Task description -
Format the lines starting at the one containing "Screenshot is 360x780." and ending at the one containing "goog-gt-votingInputTrgText (1506, 1790)", both included, as a Markdown table with columns Row and Line, numbering each non-blank line in order. Leave the pictures out of the table.

Items -
-- start --

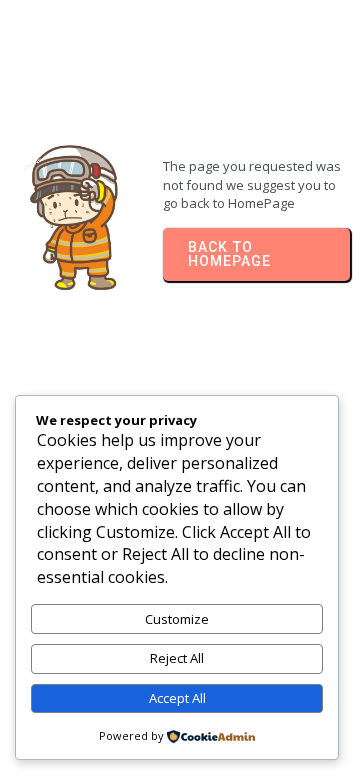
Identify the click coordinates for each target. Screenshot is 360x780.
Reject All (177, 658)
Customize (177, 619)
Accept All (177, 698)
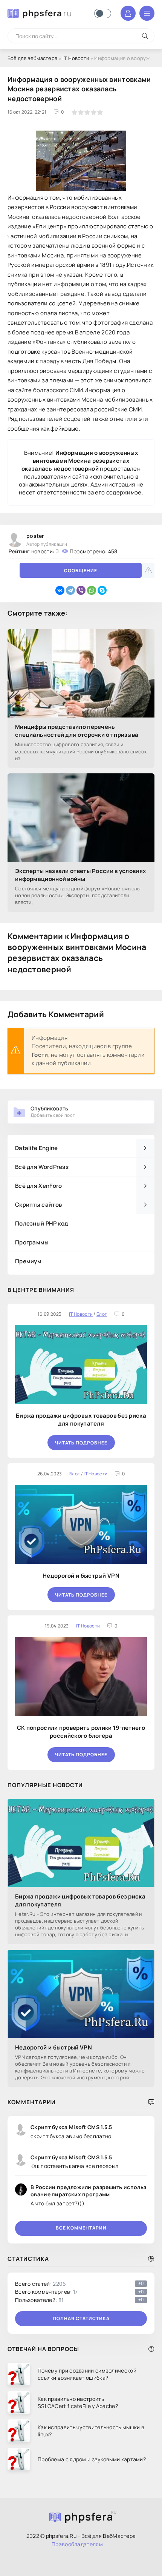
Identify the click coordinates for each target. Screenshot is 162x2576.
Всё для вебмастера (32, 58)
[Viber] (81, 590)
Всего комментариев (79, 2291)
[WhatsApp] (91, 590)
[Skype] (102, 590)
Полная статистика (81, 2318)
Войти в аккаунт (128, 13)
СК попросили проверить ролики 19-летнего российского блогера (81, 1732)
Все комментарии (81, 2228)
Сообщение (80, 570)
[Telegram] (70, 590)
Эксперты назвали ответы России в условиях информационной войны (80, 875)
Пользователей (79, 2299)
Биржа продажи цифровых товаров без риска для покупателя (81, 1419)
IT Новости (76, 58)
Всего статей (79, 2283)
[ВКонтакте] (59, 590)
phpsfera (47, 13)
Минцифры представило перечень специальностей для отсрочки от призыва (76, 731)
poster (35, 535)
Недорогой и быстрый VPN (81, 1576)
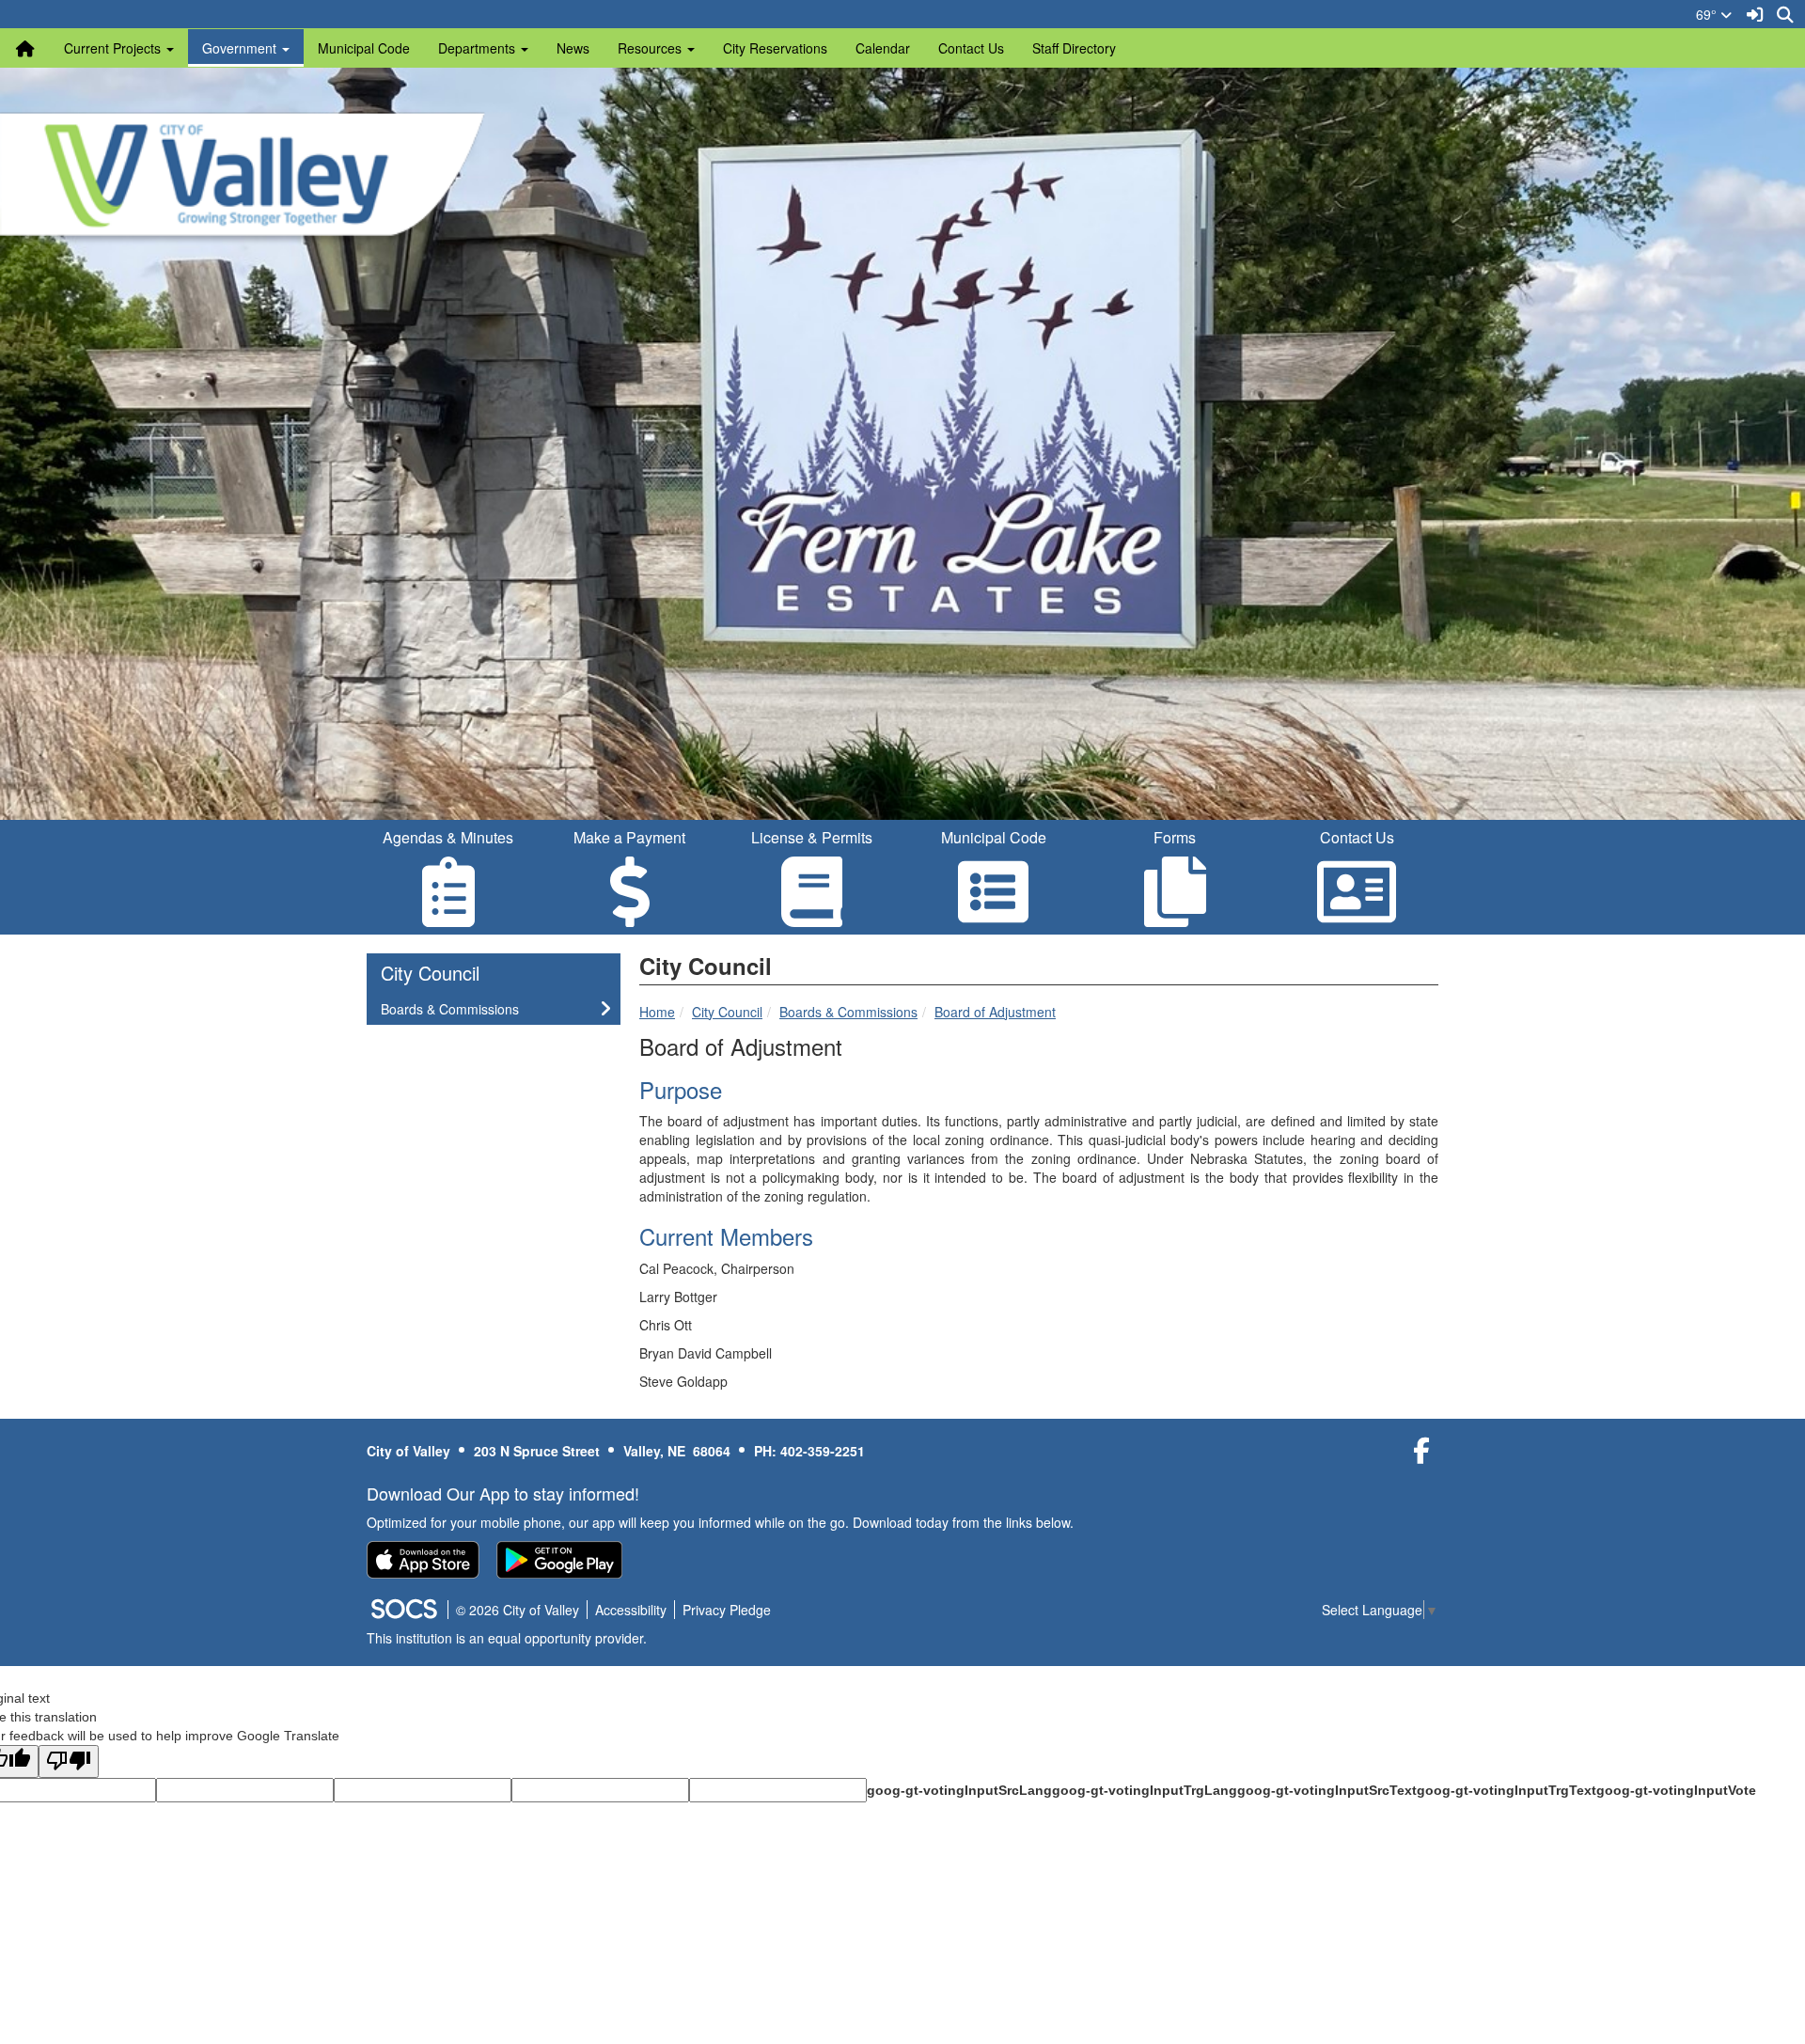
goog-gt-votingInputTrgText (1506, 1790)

-- end --
-- start --

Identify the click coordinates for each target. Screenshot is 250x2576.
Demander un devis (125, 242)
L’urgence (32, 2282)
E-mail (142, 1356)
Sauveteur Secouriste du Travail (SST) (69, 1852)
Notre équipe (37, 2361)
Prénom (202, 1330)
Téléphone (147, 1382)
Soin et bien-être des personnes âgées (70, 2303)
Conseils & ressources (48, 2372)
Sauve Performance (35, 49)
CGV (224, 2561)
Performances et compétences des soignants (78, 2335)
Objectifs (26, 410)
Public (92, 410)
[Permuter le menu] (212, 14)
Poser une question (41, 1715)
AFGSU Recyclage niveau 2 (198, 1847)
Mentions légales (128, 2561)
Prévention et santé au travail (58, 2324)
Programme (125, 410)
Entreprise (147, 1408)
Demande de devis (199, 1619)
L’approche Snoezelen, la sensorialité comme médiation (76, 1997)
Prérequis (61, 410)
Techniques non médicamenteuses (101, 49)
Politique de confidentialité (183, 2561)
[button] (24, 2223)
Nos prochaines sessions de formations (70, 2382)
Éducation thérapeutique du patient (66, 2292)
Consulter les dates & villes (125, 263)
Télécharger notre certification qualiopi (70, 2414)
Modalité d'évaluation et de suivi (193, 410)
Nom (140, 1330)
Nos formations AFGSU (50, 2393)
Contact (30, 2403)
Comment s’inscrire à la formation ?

-- end --
-- start --

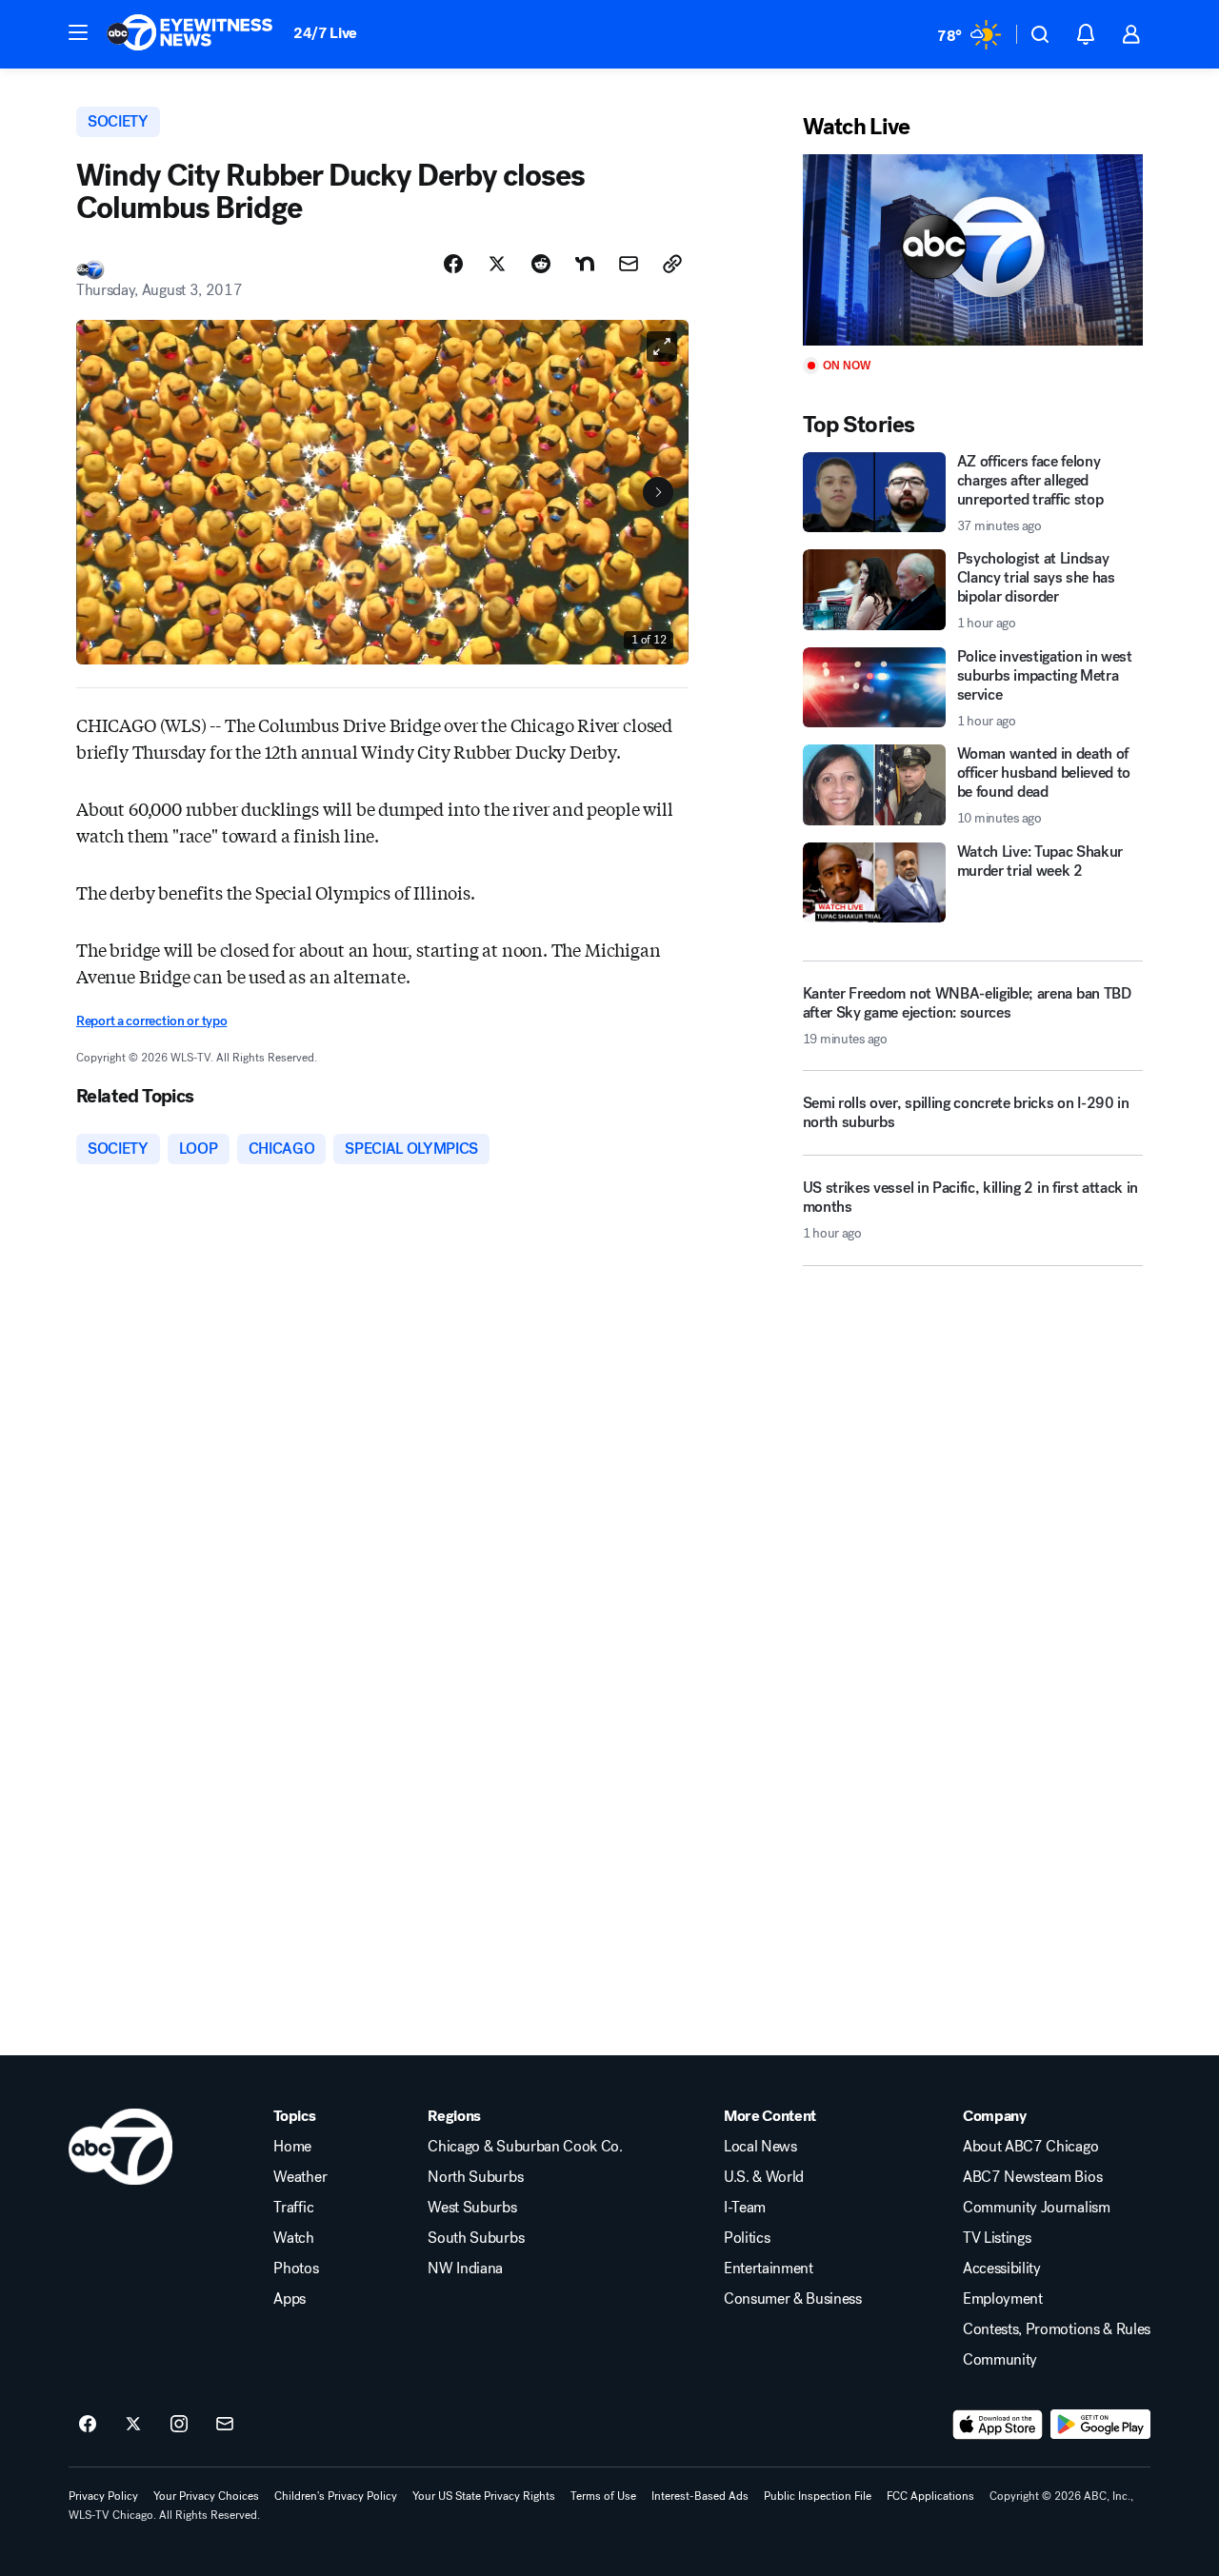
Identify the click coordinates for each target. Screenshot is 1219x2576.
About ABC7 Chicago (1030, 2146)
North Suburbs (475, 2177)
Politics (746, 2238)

-- end --

Output of the exercise -
| Row | Line |
|---|---|
| 1 | Identify the click coordinates for each target. Screenshot is 360x780. |
| 2 | Reject All (177, 658) |
| 3 | Customize (177, 619) |
| 4 | Accept All (177, 698) |
| 5 | Identify the click coordinates for each target. Screenshot is 162x2576. |
| 6 | Всё для вебмастера (32, 58) |
| 7 | [Viber] (81, 590) |
| 8 | Всего комментариев (79, 2291) |
| 9 | [WhatsApp] (91, 590) |
| 10 | [Skype] (102, 590) |
| 11 | Полная статистика (81, 2318) |
| 12 | Войти в аккаунт (128, 13) |
| 13 | СК попросили проверить ролики 19-летнего российского блогера (81, 1732) |
| 14 | Все комментарии (81, 2228) |
| 15 | Сообщение (80, 570) |
| 16 | [Telegram] (70, 590) |
| 17 | Эксперты назвали ответы России в условиях информационной войны (80, 875) |
| 18 | Пользователей (79, 2299) |
| 19 | Биржа продажи цифровых товаров без риска для покупателя (81, 1419) |
| 20 | IT Новости (76, 58) |
| 21 | Всего статей (79, 2283) |
| 22 | [ВКонтакте] (59, 590) |
| 23 | phpsfera (47, 13) |
| 24 | Минцифры представило перечень специальностей для отсрочки от призыва (76, 731) |
| 25 | poster (35, 535) |
| 26 | Недорогой и быстрый VPN (81, 1576) |
| 27 | goog-gt-votingInputTrgText (1506, 1790) |